Bilim dünyası her gün yeni gelişmelere imza atıyor.
Bilim dünyası her gün yeni gelişmelere imza atıyor. Truva Otel’de gerçekleştirilen ‘Probiyotics in Animal Husbandry’ AB Projesinin eğitim çalışmalarında önemli gelişmeler ortaya konuyor. Probiyotiklerin insan ve hayvan sağlığında ne kadar önemli oldukları dikkati çekiyor.
Arıların beslenmesinde mamalarına veya şuruplarına probiyotik eklemek suretiyle bazı hastalıklara karşı dirençli hale getirmek mümkün oluyor.
Uzmanlar son yirmi yıldan bu yana arıların desteksiz kendilerini sürdürmelerinin imkânsız olduğunu belirtiyorlar. Varroa, nosema, yavru çürüklüğü gibi etmenler her yıl kolonilerin yarı yarıya çökmesine neden oluyor.
Yapılan çalışmalara göre probiyotik kullanımı, arılarda koloni çöküşlerini yarı yarıya azaltıyor. Bu amaçla yoğurt ve peynir altı suyu gibi doğal probiyotikler yanında, kültüre alınmış ürünleri de kullanmak mümkün.
Nosema arı ölümlerine en fazla neden olan hastalıklardan biri olarak kabul ediliyor. Asya kökenli tek hücreli bir mantar olan Nosema, arıların sindirim sisteminde önemli sorun oluşturuyor. Kimyasal ilaçları bulunuyor ama dayanıklılık kazanıyor. Dolayısıyla ilaçla mücadelenin sonu gelmiyor. Diğer yandan kullanılan ilaçlar arıların sindirim sisteminde yararlı bakterileri öldürdüğünden daha büyük sorunlara neden olabiliyor.
Probiyotik kullanmak suretiyle nosemayla mücadele etmenin mümkün olduğu araştırmalarla ortaya konuluyor. Domuz, tavuk, karides ve alabalık çiftliklerinde kullanılan ticari probiyotiklerle, sağlıklı arıların sindirim sisteminden izole ettikleri probiyotiklerin kullanıldığı çalışmada, ilginç sonuçlar tespit edilmiş. Probiyotikler arılara şeker şurubuna ilave edilmek suretiyle uygulanmış.
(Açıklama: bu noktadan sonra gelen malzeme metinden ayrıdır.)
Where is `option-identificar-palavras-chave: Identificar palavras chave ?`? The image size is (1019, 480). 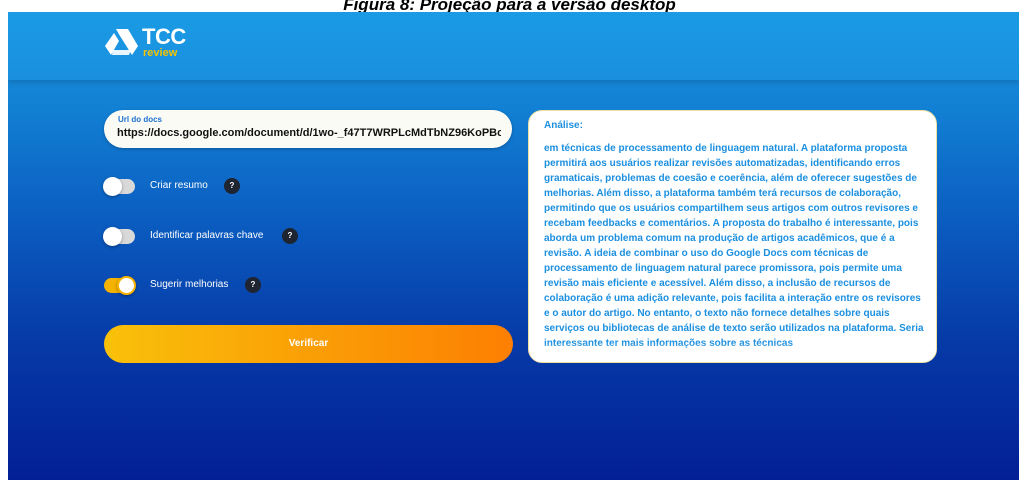 option-identificar-palavras-chave: Identificar palavras chave ? is located at coordinates (234, 236).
İki haftalık testten sonra nosema ile bulaşık olan arıların ölüm oranının probiyotik alanlarda almayanlara göre %20 ila %40 arasında daha düşük olduğu bulunmuş. Testte kullanılan probiyotiklerin hepsi aynı etkiyi göstermiş. Arıların sindirim sisteminden alınan probiyotik bakteriler ticari bakteriler kadar etkili olması, gelecekte arı tedavisinde kullanılabileceğini gösteriyor. Çok yüksek bir enfeksiyon oranı göz önüne alındığında, test edilen probiyotiklerin arılarda bulunan hastalığı azaltmadığı, ancak toleransı artırdığı en önemli sonuç olarak gösteriliyor.
İlaçlı bölgelerde de arıların ilaca toleransını artırmak için peynir altı suyundan yararlanılıyor. Benzer şekilde bağışıklık sistemini destekleyen doğal probiyotikler de arılarda hastalıklara karşı koruyucu özelliklere sahip bulunuyor.
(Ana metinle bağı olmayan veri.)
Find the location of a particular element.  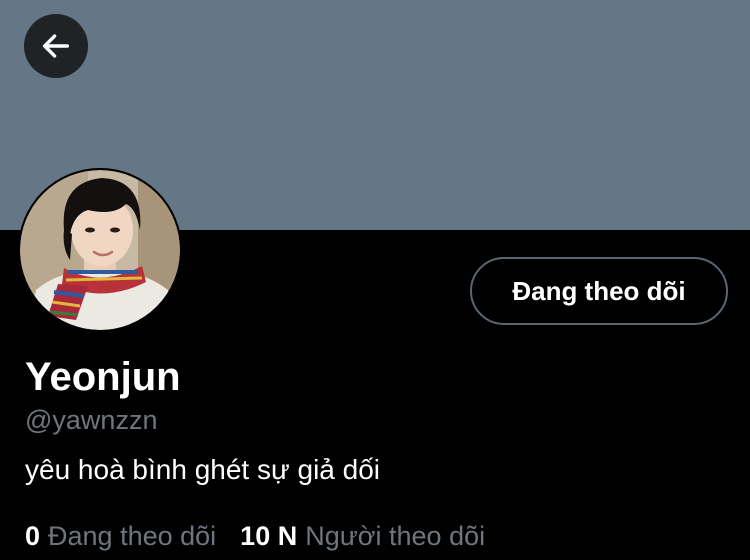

Arılarda görülen hastalıklarla mücadelede kimyasal ilaç kullanımı, hem bal ve diğer arı ürünlerinde kalıntıya neden oluyor hem de kalıcı çözüm olmuyor. Bir defa kullandıktan sonra sürekli kullanmak gerekiyor. İlaçlı mücadele yeni ilaçlı mücadelelere zemin hazırlıyor. Bu nedenle nosema gibi hastalıklarla mücadelede, doğal yollara başvurmak daha verimli görünüyor.